Burn drop: TASK AVOIDANCE or what?

The Effigy burns. (photo by Roger Easley)

The Effigy burns. (photo by Roger Easley)

One of the things I do for fun in my retirement is to attend regional burns, i.e., Burning Man-style events that don't involve surviving in a desert for a week. I often refer to it as "camping with the hippies." My first burn was in 2014, and by my fourth I was in charge of designing the entire thing.  Some have greatness thrust upon 'em and all that.

Technically my job is Placement Lead, drawing the map of where the theme camps go based on their requests, but someone has to decide where the roads go and the Effigy is and All The Things.
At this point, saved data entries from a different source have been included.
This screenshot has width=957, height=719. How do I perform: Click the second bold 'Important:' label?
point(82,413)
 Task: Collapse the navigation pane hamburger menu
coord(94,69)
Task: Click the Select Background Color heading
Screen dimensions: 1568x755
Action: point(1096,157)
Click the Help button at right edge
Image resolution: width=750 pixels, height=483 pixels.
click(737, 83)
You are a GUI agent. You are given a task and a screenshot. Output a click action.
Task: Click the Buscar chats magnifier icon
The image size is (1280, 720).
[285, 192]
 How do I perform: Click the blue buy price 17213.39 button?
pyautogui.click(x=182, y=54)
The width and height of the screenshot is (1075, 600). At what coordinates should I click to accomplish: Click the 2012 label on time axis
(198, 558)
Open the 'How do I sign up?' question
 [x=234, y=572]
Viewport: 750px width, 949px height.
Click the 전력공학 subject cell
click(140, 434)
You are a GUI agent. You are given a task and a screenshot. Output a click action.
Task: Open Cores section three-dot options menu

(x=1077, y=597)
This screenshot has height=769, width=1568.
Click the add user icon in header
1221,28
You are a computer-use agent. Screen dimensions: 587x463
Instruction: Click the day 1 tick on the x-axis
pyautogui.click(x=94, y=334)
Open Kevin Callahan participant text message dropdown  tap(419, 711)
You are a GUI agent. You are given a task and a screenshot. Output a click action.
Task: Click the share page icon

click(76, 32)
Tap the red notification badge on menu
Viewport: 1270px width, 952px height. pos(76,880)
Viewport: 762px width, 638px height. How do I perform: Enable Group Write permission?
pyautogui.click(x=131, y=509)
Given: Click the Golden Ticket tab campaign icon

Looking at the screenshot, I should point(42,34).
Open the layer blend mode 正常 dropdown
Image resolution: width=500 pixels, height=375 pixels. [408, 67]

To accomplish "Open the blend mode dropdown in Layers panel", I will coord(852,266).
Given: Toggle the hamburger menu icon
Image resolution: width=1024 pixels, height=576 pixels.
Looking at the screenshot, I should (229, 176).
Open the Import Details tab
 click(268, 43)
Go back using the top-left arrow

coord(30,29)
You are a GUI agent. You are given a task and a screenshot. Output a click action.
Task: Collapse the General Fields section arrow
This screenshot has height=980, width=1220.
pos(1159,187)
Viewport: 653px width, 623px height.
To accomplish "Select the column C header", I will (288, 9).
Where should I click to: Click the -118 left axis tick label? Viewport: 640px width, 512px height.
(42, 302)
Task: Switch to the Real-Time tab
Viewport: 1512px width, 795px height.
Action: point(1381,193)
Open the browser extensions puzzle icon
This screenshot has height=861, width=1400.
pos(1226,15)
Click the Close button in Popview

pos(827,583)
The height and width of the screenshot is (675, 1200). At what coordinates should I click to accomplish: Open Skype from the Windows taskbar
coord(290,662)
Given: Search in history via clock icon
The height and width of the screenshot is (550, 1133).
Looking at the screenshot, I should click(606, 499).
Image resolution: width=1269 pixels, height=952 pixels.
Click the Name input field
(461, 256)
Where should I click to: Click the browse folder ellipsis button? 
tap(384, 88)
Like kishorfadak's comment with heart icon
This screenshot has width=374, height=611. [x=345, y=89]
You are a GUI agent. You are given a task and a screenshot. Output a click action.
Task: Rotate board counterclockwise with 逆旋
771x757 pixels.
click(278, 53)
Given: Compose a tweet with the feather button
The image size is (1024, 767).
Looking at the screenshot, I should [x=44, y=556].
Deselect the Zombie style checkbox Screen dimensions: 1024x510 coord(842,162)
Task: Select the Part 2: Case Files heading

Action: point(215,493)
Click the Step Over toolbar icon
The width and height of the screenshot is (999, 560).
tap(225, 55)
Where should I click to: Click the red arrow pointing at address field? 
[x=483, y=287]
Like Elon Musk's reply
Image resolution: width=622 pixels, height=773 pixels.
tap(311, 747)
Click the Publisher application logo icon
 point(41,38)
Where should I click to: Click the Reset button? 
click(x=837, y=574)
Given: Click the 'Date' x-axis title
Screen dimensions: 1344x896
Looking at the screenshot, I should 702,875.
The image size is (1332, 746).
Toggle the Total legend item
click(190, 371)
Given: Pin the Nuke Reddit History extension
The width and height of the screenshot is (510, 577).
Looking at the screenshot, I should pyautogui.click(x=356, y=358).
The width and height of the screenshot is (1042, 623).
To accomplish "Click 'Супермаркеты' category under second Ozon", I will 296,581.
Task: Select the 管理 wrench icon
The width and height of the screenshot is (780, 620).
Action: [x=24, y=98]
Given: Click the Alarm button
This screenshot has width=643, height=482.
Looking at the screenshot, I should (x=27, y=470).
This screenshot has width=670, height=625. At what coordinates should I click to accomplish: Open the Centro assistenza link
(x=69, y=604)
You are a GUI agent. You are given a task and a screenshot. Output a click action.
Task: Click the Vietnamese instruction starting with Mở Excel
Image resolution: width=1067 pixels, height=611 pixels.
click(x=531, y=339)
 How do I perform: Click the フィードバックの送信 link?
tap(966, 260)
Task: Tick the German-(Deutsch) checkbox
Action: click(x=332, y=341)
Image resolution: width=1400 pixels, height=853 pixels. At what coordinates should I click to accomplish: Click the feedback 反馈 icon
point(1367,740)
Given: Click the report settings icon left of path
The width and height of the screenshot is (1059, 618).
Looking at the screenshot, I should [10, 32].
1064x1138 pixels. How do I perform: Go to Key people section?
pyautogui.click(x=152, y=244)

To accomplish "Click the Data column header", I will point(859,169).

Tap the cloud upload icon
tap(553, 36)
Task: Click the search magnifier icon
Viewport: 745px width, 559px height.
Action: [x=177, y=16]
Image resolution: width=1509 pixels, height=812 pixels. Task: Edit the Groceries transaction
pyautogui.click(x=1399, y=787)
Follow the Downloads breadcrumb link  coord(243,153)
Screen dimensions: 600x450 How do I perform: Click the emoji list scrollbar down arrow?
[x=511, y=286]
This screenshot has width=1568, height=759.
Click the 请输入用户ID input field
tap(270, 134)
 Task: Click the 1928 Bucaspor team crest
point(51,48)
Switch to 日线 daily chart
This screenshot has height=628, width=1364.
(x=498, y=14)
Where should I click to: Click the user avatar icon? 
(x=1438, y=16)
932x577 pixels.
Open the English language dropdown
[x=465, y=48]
Because we've been on new land for the last three burns, that someone has been me.  I've enjoyed the process, but I am sincerely hoping this last move is permanent.

Our burns here in Georgia (Alchemy and Euphoria) run from Thursday through Sunday-ish/Monday, but for leadership the involvement onsite is longer.  In any case, for leadership or basic attendees, the experience is intense.

So when we get home and clean all our equipment and stow it away, most of us suffer from what we call "burn drop": a refractory period where our capability for stimulation/motivation is relatively nil.

I bring this up not to excuse the fact that I have done no work on the ballet last week, but to give it as an example of something I've called the "turning of the tide" for years.  After you've completed a major project, you may find yourself surprisingly sluggish to move on to the next thing.

This is not laziness.  It is literally a refractory period, where our psyches have to process the first stimulus (finishing the ballet, closing a show, staging a successful burn) and return to a "normal" state before being able to engage with a second stimulus.  You have to let your mind disentangle itself from the psychic structures it built to deal with the first thing before it can start to seriously build new structures.

(Back when I was working at the Georgia Governor's Honors Program during the summers, my lovely first wife would often go visit her parents out of state when I got home, because in her words I was not worth being around until I "got over it."  She was not wrong.)

It's been a week now since I got back from Alchemy 2017, and I'm now ready to start work on the next things: the ballet; Peter & the Starcatcher (auditioning in January); and Unsilent Night, coming soon to your hometown on December 1, if your hometown is Newnan, GA.